- SCHRIFTLICHER AUFTRAG A -
Nenne alle Anlageklassen, die im Goldpreis-Interview zur Auswahl gestellt werden.
- SCHRIFTLICHER AUFTRAG B -
Schreibe das Goldpreis-Interview nach seinem letzten Satz weiter.

- TEXTAUSZUG -
__________________________________________________
(Goldpreis: 1280 Dollar je Feinunze Gold; Stand 17.05.2016)

Dirk Müller, Fondsmanager, Börsenbuchautor und Gründer des Finanzinformationsportals Cashkurs.com

1) Was sind die Gründe für die kräftige Goldpreiserholung seit Jahresanfang?


Der zyklische Abverkauf seit 2011 scheint beendet, Sachwerte und Bargeldalternativen sind wieder gefragter. Der negative Zins macht (negativ-)zinslose Anlagen attraktiver.

Der zyklische Abverkauf seit 2011 scheint beendet.
Dirk Müller, Fondsmanager, Börsenbuchautor und Gründer des Finanzinformationsportals Cashkurs.com.


2) Wird sich die Erholung fortsetzen?


Das muss ein Schamane beantworten. Es sieht zumindest besser aus als in den letzten fünf Jahren.

3) Sollten Anleger Gold im Depot haben? Wie hoch sollte der Anteil sein?


Auf jeden Fall und aus verschiedenen Gründen: vom Schutz vor Geldentwertung über die Wirkung als "Selbstdisziplinierer" bis zum "Gut-Schlaferle" auch für ruppige Zeiten. 10 bis 20 Prozent des liquiden Anlagevermögens sind ein guter Anhaltswert.

4) Welche Anlageklasse sollten Goldanleger bevorzugen: Aktien, Fonds, ETFs, Derivate oder physisches Gold?


Physisches Gold in klassischen Münzen zu obigen Zwecken, Minenaktien als Turbo-Spekulation für die Spielbegeisterten.

5) Wo steht der Goldpreis Ende 2016?


Ich darf an dieser Stelle noch mal an den ortsansässigen Schamanen verweisen.

Auf Seite 2: Prof. Max Otte





Prof. Max Otte, Fondsmanager, Börsenbuchautor, Gründer des Instituts für Vermögensentwicklung IFVE und Herausgeber des Börsenbriefs DER PRIVATINVESTOR

1) Was sind die Gründe für die kräftige Goldpreiserholung seit Jahresanfang?


Irgendwann wurde es Zeit. Außerdem hatte Goldman Sachs vor einigen Jahren 1000 bis 1050 Dollar als (unteres) Kursziel angegeben. Wir konnten also sicher sein, dass Gold nicht so tief fällt. Nun hat Blackrock sich im großen Stil bei Gold eingekauft.

2) Wird sich die Erholung fortsetzen?


Ja.

3) Sollten Anleger Gold im Depot haben? Wie hoch sollte der Anteil sein?


Ja. Das kommt ganz auf den persönlichen Bedarf an. Wer weniger als fünf Prozent hält, handelt strafbar gegen sich selbst. In Einzelfällen kann es bis zu 1/3 des Vermögens gehen.
__________________________________________________
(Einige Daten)

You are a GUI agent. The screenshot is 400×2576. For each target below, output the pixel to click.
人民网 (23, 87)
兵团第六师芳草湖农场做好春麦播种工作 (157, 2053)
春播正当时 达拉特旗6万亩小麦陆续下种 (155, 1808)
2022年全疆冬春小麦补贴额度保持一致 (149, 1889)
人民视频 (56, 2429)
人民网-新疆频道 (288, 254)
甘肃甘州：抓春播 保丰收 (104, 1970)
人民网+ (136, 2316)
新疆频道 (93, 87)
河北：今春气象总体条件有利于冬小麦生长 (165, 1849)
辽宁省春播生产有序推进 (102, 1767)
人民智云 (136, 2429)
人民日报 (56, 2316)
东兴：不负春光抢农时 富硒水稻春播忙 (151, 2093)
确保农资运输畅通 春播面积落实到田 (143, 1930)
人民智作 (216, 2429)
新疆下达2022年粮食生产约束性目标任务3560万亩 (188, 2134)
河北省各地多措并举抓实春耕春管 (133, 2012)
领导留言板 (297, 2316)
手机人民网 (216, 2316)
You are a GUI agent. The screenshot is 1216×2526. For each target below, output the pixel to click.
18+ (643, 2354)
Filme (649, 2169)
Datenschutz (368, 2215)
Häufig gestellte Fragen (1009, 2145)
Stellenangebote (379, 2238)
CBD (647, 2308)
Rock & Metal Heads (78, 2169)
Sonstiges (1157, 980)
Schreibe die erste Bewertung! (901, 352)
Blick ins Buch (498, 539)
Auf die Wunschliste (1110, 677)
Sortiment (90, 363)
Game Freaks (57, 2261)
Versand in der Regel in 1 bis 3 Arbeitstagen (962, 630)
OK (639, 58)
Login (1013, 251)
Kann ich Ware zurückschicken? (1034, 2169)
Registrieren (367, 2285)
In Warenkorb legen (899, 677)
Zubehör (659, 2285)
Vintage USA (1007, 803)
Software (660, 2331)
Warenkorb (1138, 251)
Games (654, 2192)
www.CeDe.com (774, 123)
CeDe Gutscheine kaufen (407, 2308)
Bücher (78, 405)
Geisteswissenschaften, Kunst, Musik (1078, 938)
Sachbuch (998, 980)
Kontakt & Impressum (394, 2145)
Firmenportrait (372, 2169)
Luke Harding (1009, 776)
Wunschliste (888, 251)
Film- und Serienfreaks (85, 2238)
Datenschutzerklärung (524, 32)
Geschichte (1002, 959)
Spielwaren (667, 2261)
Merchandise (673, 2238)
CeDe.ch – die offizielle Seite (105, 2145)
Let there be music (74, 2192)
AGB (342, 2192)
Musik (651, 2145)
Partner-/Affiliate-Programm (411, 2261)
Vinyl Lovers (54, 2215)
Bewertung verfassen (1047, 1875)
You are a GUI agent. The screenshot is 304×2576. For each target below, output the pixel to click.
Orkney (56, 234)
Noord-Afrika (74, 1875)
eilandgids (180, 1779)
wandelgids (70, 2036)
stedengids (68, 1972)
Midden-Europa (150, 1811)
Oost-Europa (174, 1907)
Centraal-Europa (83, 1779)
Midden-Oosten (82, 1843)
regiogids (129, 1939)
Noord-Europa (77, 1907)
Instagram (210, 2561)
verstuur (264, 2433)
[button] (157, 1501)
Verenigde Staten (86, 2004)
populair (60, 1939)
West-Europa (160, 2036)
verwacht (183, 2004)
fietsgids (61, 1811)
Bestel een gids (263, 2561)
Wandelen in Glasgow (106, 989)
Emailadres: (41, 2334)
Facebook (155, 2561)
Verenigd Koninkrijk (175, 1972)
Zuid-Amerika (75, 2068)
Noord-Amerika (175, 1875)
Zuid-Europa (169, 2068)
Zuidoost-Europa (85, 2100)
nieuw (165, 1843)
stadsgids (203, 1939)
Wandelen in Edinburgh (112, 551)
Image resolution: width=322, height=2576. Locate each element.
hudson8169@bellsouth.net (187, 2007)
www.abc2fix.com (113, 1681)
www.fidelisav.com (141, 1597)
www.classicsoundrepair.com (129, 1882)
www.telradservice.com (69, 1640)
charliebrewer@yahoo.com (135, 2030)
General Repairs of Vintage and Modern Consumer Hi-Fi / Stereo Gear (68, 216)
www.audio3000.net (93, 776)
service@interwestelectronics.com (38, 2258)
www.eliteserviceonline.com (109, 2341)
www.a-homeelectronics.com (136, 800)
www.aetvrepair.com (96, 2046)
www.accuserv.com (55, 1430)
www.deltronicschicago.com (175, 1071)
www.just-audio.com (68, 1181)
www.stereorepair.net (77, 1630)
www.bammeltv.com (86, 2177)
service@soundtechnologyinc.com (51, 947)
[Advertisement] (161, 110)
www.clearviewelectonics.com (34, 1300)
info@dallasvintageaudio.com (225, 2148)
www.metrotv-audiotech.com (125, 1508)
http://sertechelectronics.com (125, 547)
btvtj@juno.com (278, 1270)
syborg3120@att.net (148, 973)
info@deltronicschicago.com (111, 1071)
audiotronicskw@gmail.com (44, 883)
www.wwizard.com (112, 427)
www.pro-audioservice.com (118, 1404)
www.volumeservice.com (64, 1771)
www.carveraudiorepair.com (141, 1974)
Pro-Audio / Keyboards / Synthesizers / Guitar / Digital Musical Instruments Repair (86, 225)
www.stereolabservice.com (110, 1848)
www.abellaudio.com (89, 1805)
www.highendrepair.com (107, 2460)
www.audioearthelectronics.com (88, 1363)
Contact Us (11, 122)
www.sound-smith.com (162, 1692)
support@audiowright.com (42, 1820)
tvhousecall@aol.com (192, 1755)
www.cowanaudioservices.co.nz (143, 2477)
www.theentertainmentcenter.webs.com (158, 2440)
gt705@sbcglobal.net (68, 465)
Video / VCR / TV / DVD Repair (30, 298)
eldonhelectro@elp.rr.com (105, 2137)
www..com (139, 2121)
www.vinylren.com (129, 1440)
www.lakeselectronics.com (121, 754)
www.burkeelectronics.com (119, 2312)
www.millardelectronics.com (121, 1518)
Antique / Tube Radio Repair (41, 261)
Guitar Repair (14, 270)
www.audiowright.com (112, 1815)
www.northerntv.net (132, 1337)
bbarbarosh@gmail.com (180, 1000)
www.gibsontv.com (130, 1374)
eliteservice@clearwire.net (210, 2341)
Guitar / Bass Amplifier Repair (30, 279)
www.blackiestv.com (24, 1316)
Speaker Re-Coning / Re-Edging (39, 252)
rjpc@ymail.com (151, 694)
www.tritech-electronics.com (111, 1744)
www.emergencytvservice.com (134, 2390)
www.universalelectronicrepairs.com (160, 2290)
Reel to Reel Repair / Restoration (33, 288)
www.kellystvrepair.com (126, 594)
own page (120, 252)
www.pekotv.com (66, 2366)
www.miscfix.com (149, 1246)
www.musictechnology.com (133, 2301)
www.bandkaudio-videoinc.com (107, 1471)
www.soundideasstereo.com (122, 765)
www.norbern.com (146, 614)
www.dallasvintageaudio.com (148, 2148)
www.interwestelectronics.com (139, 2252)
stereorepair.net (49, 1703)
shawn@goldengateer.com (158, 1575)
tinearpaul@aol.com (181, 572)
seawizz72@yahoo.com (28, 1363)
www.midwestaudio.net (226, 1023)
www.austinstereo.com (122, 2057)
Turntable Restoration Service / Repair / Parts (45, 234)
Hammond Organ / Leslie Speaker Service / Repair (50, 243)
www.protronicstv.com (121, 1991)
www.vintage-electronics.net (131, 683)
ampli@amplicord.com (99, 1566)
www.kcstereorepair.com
__________________________________________________
- ERWARTETE AUSGABE A -
Aktien, Fonds, ETFs, Derivate, physisches Gold

- ERWARTETE AUSGABE B -
Wer weniger als fünf Prozent hält, handelt strafbar gegen sich selbst.
Max Otte, Fondsmanager, Börsenbuchautor, Gründer des Instituts für Vermögensentwicklung IFVE und Herausgeber des Börsenbriefs DER PRIVATINVESTOR.


4) Welche Anlageklasse sollten Goldanleger bevorzugen: Aktien, Fonds, ETFs, Derivate oder physisches Gold?


Physisches Gold. Nur das Edelmetall selber hat alle Vorzüge einer Versicherung.

Auf Seite 3: Robert Halver





Robert Halver, Kapitalmarktexperte der Baader Bank

1) Was sind die Gründe für die kräftige Goldpreiserholung seit Jahresanfang?


Krise ist der beste Freund des Goldes. Und Krisen gibt es genug. Der Konflikt des Westens mit Russland schwelt immer noch. Hinzu kommt die Terrorgefahr. Daneben ist die EU angeschlagen wie ein taumelnder Boxer. Die EU ist zwar der größte Wirtschaftsraum der Welt, aber politisch unfähig - zum Beispiel in puncto Bewältigung der Flüchtlingskrise - eine gemeinschaftliche Lösung zu finden. Und wenn Großbritannien Ende Juni "Goodbye" zur EU sagt, ist die europäische Familie im Vergleich zu Amerika und den Schwellenländern noch schwächer.

Daneben ist die Stabilität in Europa kein brüllender Löwe mehr, sondern nur noch ein Bettvorleger im Schlafzimmer des griechischen Ministerpräsidenten Alexis Tsipras. Nur um Griechenland in der Eurozone zu halten, da ansonsten der vorhandenen Eurosklerose noch mehr Vorschub geleistet würde, erhält Griechenland im Rahmen eines stinkendfaulen Schuldenkompromisses die nächste Kreditzahlung.

Im Übrigen bleibt die hohe Staatsverschuldung ein Charakteristikum Europas. Denn wenn die Privatwirtschaft wegen wirtschaftspolitischer Reformunfähigkeit kastriert wird, muss der Staat mit Schulden den Ersatzliebhaber spielen.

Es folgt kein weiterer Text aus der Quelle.